スマートテレビのビジネスモデルの類型化の資料が以下の図です。
出所:情報通信白書2012
保有する動画コンテンツを中心に既存の放送受信機や様々なセットトップボックス(ゲーム機を含む)を幅広く展開することを志向するもの
①マルチプラットフォーム展開モデル
②ソーシャル連携モデル
事例:マルチプラットフォーム展開モデルについては、インターネット動画配信が定着している事例(国内:もっとTV、海外:Netflix、Hulu、iPlayer)
新たなプラットフォームの立ち上げを志向するもの
① 放送局主導プラットフォームモデル
② ネット企業主導プラットフォームモデル
③ メーカー主導プラットフォームモデル
事例:放送局主導のプラットフォームモデルの代表例としてNHKが進めているハイブリッドキャスト
マルチプラットフォームの展開モデルは、インターネット動画配信サービスとして、特に海外においては、Netflix、Hulu、など動画配信メディアのビジネスとしても成長をしています。日本においては、2012年4月から地上民放キー局5社と電通が共同で実施している「もっとTV」が代表的な事例としてあげられます。
Netflixの場合は、会員数は米国内で2300万人を超え、北米地域においては、ピーク時のダウンロード・ストリームはHTTP(17%)、YouTube(11%)、BitTorrent(8%)を上回る33%と、全体の3割を超えるトラフィックを占めるなどの急成長を占めています。
今後は、放送番組の二次利用やオンデマンド配信など、様々な形態を通じて、動画配信メディアは成長していくことになるでしょう。
ソーシャル連携モデルは、ソーシャルメディアを介して視聴者の生の声が収集でき、放送番組の訴求にも効果があり、連携色は濃くなっていくでしょう。
放送局主導プラットフォームモデルは、NHKのハイブリッドキャストなどがあげられますが、同様にアプリやソーシャル連携により視聴者情報の収集、放送番組の訴求などが可能となり、オープンプラットフォーム志向が強いのも特徴です。
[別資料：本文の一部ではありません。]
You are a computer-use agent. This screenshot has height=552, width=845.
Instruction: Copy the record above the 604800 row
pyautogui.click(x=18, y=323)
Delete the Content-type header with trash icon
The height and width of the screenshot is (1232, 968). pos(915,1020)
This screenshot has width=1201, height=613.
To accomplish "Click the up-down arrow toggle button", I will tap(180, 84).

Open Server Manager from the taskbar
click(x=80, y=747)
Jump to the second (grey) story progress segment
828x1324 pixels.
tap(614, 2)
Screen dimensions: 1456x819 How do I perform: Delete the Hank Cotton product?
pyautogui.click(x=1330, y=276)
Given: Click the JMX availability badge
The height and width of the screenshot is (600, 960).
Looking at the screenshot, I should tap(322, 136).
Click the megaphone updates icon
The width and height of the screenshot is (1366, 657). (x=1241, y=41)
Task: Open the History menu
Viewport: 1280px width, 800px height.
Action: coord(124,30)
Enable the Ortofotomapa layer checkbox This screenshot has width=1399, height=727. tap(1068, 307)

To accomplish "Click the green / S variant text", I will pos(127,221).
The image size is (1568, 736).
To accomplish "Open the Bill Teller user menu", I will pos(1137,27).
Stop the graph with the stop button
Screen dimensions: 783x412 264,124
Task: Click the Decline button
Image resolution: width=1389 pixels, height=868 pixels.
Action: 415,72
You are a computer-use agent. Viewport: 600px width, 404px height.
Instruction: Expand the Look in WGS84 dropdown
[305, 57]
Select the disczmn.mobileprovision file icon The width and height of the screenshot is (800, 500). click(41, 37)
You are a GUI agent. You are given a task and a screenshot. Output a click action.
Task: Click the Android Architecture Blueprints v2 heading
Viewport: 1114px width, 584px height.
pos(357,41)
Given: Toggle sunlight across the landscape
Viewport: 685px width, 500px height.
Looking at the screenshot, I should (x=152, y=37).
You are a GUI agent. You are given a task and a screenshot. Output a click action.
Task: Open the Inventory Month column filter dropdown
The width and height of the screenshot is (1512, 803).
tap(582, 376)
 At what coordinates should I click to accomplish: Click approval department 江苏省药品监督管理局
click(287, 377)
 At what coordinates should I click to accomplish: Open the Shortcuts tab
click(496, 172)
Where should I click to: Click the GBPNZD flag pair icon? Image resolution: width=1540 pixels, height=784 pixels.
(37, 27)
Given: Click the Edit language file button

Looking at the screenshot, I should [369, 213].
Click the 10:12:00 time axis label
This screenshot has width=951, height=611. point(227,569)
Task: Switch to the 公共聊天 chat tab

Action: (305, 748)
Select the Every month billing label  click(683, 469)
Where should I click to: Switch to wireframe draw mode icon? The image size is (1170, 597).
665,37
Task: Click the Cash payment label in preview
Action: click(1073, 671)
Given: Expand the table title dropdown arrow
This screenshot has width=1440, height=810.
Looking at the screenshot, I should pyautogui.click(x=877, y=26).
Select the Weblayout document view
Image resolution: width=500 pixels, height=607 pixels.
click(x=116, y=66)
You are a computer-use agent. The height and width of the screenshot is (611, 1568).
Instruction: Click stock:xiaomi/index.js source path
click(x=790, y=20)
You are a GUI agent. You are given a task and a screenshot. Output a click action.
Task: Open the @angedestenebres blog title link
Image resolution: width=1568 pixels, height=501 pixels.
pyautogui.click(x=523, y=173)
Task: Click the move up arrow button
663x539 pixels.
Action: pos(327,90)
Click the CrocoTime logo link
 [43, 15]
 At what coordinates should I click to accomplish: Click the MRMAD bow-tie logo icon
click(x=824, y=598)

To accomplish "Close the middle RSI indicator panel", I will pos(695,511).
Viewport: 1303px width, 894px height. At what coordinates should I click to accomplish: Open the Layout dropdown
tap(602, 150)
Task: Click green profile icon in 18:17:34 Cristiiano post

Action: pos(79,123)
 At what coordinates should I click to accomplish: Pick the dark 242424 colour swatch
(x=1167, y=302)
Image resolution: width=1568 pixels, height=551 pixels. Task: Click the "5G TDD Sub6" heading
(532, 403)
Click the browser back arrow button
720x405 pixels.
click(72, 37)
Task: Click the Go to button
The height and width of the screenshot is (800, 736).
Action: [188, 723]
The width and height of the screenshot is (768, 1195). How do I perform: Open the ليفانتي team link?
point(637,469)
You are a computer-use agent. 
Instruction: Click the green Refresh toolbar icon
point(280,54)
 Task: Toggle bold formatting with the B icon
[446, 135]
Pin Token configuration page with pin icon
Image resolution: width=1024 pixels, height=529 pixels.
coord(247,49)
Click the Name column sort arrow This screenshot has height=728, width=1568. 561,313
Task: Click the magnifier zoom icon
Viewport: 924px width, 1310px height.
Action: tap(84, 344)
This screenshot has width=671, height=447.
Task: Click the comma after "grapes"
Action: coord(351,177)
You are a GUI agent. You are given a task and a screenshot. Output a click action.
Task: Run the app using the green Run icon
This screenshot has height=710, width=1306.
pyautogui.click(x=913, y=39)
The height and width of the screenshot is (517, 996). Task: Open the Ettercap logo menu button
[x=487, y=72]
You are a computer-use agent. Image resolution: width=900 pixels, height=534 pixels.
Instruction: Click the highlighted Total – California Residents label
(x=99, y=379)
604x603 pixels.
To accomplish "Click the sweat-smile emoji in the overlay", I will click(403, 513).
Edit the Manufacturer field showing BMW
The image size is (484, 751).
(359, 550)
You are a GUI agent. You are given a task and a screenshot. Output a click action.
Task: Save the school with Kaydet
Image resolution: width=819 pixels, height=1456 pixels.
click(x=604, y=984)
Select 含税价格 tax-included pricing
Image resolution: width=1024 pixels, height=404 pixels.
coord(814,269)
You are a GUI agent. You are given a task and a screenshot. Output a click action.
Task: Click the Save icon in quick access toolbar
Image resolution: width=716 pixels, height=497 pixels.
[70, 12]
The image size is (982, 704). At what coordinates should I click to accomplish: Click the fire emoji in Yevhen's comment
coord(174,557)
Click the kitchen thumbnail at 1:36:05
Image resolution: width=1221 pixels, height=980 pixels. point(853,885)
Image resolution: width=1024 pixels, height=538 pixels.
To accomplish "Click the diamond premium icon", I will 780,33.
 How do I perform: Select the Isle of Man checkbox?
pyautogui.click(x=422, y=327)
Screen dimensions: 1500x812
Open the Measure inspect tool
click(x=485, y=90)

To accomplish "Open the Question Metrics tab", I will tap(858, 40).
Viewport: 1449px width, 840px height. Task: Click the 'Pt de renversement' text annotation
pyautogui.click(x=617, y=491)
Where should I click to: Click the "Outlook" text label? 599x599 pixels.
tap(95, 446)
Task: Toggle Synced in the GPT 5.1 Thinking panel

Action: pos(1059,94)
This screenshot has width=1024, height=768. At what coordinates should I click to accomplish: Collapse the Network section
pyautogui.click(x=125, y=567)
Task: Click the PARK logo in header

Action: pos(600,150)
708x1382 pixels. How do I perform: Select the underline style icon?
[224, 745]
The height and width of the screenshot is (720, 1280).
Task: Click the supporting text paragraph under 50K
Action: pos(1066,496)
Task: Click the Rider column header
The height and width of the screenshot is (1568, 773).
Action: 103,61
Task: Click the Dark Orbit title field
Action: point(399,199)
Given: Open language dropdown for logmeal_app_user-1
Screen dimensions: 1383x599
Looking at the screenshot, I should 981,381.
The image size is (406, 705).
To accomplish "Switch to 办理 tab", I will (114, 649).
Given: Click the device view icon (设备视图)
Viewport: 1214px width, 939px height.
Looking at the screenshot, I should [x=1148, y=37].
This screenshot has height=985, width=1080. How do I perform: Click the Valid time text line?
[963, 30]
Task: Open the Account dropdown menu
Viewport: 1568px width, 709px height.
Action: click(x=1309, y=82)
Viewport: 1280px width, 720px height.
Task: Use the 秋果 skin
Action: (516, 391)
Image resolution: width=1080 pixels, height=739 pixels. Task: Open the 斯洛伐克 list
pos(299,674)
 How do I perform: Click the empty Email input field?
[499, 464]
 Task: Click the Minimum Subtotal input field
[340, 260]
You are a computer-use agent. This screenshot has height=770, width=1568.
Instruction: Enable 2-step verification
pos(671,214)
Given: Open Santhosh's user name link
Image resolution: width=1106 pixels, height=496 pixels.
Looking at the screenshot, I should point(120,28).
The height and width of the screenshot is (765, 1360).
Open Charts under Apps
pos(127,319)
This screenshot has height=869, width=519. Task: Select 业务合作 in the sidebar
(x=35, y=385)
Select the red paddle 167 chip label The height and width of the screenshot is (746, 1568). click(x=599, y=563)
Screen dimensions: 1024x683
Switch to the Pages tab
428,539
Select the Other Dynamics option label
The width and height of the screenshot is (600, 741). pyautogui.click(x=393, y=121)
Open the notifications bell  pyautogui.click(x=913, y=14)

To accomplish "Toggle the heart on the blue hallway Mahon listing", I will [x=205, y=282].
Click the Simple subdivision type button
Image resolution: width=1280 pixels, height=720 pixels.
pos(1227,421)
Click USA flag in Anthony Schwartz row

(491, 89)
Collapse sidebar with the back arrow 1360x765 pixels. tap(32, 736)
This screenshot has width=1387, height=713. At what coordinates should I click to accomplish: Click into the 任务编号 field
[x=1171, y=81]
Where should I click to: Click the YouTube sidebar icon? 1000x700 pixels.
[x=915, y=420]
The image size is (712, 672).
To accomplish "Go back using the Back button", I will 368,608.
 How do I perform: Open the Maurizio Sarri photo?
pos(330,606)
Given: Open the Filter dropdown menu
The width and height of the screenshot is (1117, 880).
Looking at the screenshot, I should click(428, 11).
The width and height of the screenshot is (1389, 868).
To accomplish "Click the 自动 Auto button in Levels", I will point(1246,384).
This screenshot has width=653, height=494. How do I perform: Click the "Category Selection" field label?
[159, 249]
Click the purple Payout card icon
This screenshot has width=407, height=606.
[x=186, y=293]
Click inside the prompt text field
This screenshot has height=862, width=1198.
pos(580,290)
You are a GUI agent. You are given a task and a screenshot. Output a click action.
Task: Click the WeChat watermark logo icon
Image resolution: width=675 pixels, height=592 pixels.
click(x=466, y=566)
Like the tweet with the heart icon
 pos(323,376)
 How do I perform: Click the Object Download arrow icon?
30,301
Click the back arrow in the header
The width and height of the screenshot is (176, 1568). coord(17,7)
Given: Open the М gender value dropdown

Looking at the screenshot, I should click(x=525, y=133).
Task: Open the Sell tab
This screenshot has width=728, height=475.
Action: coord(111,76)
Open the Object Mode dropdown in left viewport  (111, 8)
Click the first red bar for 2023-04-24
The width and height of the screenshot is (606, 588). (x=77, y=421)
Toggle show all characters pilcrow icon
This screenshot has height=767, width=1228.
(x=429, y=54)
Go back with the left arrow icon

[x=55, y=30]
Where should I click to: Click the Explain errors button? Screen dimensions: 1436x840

メーカー主導モデルは、代表的なのは、韓国サムスン、LG電子などがあげられ、日本では、パナソニックのVIERA Conncetがあげられます。
ネット主導モデルは、Google TV、Apple TVなどがあげられ、これらは、スマートフォンやタブレットのアプリストアとの同様のモデルで、グーグルの「Google Play」や, アップルの「iTunes」などと連携させ、差別化を図っていくでしょう。
スマートテレビの市場は、従来の放送事業者に加えて、様々な事業者が主導権を争い、エコシステムのハブとなり、自社主導によるエコシステムの形成の覇権争いが繰り広げられています。
家庭の中心に位置するテレビは、様々な世代層を囲い込む新たな収益を生みやすいモデルでもあり、今後の主導権争いと、ユーザの利便性の高いサービスの登場が注目されるところです。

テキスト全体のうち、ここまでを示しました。